◆ **Passage**
START

Marv Albert: Well, actually he was cross dressing.
Any Late Evening News Anchor:The chicken crosses the road. Film at 11:00.
Chris Berman: She's across the near shoulder, up to the yellow stripe, to the slick mark..... she... could... go... all... the... WAY!!!!!
Harry Carey: Holy Cow! It might be. It could be. It's gone!
Suzy Cato: Road. R-O-A-D. Avenue, path, street, track, motorway. Brrm Brrm. Road. See the chicken. See chicken run. (New Zealand childrens show host. )
Howard Cosell: It may very well have been one of the most astonishing events to grace tne annals of history. An historic unprecedented avian biped with the temerity to attempt such an herculean achievement formerly relegated to homo sapien pedestrians is truly a remarkable occurence.
Dick Clark: Umm. He's got a good beat. I'll give him a 95.
Walter Cronkite: That's the way it is
Horace Greeley: To go west, young man. To go west..

END

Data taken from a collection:
START

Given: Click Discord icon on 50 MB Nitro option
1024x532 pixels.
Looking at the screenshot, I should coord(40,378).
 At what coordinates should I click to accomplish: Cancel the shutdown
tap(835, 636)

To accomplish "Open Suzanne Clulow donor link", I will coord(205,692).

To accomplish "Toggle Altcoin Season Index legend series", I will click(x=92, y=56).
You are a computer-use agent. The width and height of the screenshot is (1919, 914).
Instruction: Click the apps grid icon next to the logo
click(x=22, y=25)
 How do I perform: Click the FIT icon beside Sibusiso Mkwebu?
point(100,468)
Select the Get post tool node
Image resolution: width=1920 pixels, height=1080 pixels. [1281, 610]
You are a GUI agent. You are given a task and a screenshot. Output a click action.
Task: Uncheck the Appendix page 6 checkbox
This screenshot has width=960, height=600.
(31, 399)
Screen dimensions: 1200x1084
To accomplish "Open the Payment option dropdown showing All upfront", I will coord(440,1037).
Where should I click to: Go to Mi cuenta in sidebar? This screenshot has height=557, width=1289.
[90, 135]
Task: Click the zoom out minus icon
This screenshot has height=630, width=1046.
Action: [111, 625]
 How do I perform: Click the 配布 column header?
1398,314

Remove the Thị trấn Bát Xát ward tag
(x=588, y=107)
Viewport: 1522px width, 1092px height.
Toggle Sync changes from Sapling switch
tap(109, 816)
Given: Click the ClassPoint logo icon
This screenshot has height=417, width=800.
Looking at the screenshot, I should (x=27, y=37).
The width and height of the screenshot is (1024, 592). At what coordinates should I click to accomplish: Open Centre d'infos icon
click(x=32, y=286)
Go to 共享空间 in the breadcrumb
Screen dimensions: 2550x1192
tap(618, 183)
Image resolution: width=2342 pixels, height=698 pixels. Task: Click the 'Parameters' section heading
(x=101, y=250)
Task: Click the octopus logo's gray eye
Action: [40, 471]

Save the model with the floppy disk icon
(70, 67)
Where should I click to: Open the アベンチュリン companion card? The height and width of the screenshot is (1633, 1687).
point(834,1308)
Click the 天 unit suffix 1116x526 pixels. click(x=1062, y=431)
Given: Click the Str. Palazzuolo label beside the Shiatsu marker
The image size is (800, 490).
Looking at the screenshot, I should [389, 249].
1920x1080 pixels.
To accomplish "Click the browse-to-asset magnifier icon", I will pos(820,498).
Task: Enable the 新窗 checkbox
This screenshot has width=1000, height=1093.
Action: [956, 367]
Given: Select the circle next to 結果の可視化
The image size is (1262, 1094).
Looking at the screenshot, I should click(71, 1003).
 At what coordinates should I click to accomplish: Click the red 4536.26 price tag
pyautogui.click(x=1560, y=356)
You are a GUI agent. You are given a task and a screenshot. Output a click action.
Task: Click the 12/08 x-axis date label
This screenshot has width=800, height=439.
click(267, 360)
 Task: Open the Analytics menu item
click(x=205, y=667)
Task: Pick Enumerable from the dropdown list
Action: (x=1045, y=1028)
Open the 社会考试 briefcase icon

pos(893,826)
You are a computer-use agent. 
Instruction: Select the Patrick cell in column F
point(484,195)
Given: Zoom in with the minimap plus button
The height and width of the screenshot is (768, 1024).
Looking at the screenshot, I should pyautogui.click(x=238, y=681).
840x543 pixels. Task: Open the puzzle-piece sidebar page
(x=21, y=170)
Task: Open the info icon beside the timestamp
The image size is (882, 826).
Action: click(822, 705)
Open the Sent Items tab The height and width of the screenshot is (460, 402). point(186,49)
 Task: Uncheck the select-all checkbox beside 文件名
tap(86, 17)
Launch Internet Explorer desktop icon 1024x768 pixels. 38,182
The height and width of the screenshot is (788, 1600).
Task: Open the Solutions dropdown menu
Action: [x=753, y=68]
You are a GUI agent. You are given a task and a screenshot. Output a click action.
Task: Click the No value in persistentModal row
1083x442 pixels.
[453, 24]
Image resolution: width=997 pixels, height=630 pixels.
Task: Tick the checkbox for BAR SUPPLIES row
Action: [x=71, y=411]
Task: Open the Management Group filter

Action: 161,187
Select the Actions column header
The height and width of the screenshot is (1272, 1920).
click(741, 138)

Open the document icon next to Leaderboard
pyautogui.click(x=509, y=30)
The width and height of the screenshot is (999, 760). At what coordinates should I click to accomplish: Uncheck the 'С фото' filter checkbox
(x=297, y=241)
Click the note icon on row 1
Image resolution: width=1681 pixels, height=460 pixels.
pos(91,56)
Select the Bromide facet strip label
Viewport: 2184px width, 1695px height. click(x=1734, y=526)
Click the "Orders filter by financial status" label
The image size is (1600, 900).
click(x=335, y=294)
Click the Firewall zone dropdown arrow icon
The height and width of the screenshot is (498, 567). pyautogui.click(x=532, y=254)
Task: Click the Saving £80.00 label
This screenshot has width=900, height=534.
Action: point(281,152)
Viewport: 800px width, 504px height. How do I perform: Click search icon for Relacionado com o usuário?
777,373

END

◆ **Work instructions**
Please answer from the chicken-crossing jokes: what score does Dick Clark give?

◆ **Written answer**
A 95.